「俺の小遣い、少なすぎないか?」と文句を言う夫。試しに我が家の家計を任せてみた結果
「なぁ、俺の小遣い、少なすぎないか?」
夕食後、ソファでくつろいでいた夫が、不満げな声で突然そんなことを言い出しました。
毎月、彼に渡しているお小遣いは5万円。お昼はお弁当を持たせているし、飲み会代も時には別で渡しているというのに、これ以上の何を求めているのでしょうか。
「たったの5万じゃ、後輩にジュース一本奢るのもためらっちゃうよ。同僚の旦那さんは月に8万ももらってるらしいぜ」
呆れたようにため息をつく夫。その言葉に、私の堪忍袋の緒がブツリと音を立てて切れました。
連日の物価高騰。スーパーに行くたびにため息をつきながら、特売品を狙って1円単位でやりくりしている私の苦労など、この人には微塵も伝わっていないのです。
文句ばかりの夫への反撃作戦
「そう。そんなに少ないって言うなら、いい提案があるんだけど」
私はスッと立ち上がり、棚から一冊のノートを取り出しました。毎月、頭を悩ませながら数字を書き込んでいる、我が家の家計簿ノートです。
「これ、我が家の家計簿。毎月の住宅ローン、高騰し続ける光熱費、それに家族の食費や日用品代……全部ここに書いてあるわ」
ドンッ、とテーブルの上にノートを置くと、夫は不思議そうな顔で私を見上げました。
「じゃあ、これからはあなたが毎月全部やりくりしてみる?この支払いを全部済ませて、余った分はいくらでも、全額あなたのお小遣いにしていいよ」
夫の目が、パァッと輝きました。
「マジで!?やりくり次第で小遣いが青天井ってことだろ?よし、見せてみろよ!」
突きつけられた現実と、夫のまさかの即答
意気揚々と家計簿ノートを開いた夫。しかし、その自信満々な表情は、ページをめくるごとにサァッと血の気を失っていきました。

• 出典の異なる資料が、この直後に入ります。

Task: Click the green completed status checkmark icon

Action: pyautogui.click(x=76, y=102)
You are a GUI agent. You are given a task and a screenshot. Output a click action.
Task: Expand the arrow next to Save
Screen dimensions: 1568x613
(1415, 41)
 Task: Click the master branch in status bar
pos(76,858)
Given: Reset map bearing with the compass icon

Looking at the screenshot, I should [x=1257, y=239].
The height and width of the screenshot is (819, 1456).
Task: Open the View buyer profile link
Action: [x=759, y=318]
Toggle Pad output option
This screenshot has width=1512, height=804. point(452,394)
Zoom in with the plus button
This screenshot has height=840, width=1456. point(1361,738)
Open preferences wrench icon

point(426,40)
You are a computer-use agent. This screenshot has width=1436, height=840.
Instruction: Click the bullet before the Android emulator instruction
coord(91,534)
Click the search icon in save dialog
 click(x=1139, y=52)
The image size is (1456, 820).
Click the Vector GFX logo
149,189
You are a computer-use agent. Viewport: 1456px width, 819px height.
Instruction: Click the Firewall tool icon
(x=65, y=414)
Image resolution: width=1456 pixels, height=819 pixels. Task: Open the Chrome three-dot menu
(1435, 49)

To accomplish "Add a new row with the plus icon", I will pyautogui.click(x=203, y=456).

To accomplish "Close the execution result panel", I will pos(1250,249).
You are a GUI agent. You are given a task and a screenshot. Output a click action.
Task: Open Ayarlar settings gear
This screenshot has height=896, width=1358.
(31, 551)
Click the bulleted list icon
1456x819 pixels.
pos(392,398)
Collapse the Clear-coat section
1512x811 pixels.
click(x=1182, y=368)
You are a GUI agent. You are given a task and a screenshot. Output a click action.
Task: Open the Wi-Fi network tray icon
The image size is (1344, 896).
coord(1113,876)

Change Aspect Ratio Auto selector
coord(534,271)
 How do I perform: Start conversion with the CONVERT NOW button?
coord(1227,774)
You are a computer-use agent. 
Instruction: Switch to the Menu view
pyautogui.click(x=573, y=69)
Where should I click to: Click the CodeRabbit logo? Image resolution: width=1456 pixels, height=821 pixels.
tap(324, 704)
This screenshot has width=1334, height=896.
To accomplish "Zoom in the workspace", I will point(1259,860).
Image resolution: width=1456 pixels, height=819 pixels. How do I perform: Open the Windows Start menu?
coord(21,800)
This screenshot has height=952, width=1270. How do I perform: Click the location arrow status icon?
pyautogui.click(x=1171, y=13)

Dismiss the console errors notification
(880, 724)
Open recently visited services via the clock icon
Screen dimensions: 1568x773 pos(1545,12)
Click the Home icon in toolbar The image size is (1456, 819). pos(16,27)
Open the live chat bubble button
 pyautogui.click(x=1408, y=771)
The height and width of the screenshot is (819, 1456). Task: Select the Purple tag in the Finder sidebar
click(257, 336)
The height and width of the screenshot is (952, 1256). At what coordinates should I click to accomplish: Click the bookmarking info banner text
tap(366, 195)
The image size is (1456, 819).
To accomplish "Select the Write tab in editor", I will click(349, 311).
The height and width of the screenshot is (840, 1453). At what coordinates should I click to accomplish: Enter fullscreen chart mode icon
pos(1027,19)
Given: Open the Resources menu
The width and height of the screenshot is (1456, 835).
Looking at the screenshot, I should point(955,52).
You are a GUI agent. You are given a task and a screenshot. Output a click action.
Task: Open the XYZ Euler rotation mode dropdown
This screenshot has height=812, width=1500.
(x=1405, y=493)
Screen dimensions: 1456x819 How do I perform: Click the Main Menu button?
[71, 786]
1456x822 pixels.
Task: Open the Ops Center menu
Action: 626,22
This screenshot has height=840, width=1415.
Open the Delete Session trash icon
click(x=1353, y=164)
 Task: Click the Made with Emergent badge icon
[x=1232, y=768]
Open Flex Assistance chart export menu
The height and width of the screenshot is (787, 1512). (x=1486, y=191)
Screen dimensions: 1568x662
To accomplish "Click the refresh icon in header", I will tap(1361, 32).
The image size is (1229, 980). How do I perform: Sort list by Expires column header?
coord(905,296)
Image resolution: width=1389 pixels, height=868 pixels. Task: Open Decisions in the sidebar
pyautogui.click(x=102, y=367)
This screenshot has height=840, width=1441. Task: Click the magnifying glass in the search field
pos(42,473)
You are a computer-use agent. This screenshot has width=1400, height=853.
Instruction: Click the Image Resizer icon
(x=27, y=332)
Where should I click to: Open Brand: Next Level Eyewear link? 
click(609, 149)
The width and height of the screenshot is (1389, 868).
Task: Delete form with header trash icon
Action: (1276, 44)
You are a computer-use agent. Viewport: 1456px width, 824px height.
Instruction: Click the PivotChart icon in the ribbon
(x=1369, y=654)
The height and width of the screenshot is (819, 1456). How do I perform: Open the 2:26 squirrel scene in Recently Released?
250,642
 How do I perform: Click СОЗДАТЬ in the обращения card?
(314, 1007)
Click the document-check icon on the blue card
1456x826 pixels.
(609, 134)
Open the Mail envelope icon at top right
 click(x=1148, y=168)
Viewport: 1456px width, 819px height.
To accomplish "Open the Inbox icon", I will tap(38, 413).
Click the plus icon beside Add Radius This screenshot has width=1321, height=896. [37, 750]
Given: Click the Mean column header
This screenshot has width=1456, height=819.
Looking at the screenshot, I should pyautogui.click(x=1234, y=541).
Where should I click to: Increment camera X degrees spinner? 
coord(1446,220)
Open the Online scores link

「えっ……ローンってこんなにかかってんの?待って、電気代高すぎない!?それに、食費ってこんなに……」
ノートにびっしりと書かれた、容赦ない支出の数々。そして、残高欄に記された、ギリギリ黒字を保っている「数百円」という現実。
私が毎月、どれほど身を削るような思いで5万円を捻出していたか。ようやくその真実を理解したようです。
「……どう?毎月やりくりして、8万円のお小遣い、作れそう?」
私がにこやかに尋ねると、夫は静かにノートを閉じ、そっと私の方へ押し返しました。
「……今のままでいいです」
「あら、本当に?遠慮しなくてもいいのに」
「いや、マジで。いつもやりくりありがとう。5万円、大切に使わせてもらいます……」
すっかり縮こまってしまった夫の背中を見て、私は心の中で大きくガッツポーズを決めました。それ以来、夫がお小遣いに対して文句を言うことは二度とありませんでした。
※tendが独自に実施したアンケートで集めた、30代・女性読者様の体験談をもとに記事化しています
※本コンテンツ内の画像は、生成AIを利用して作成しています。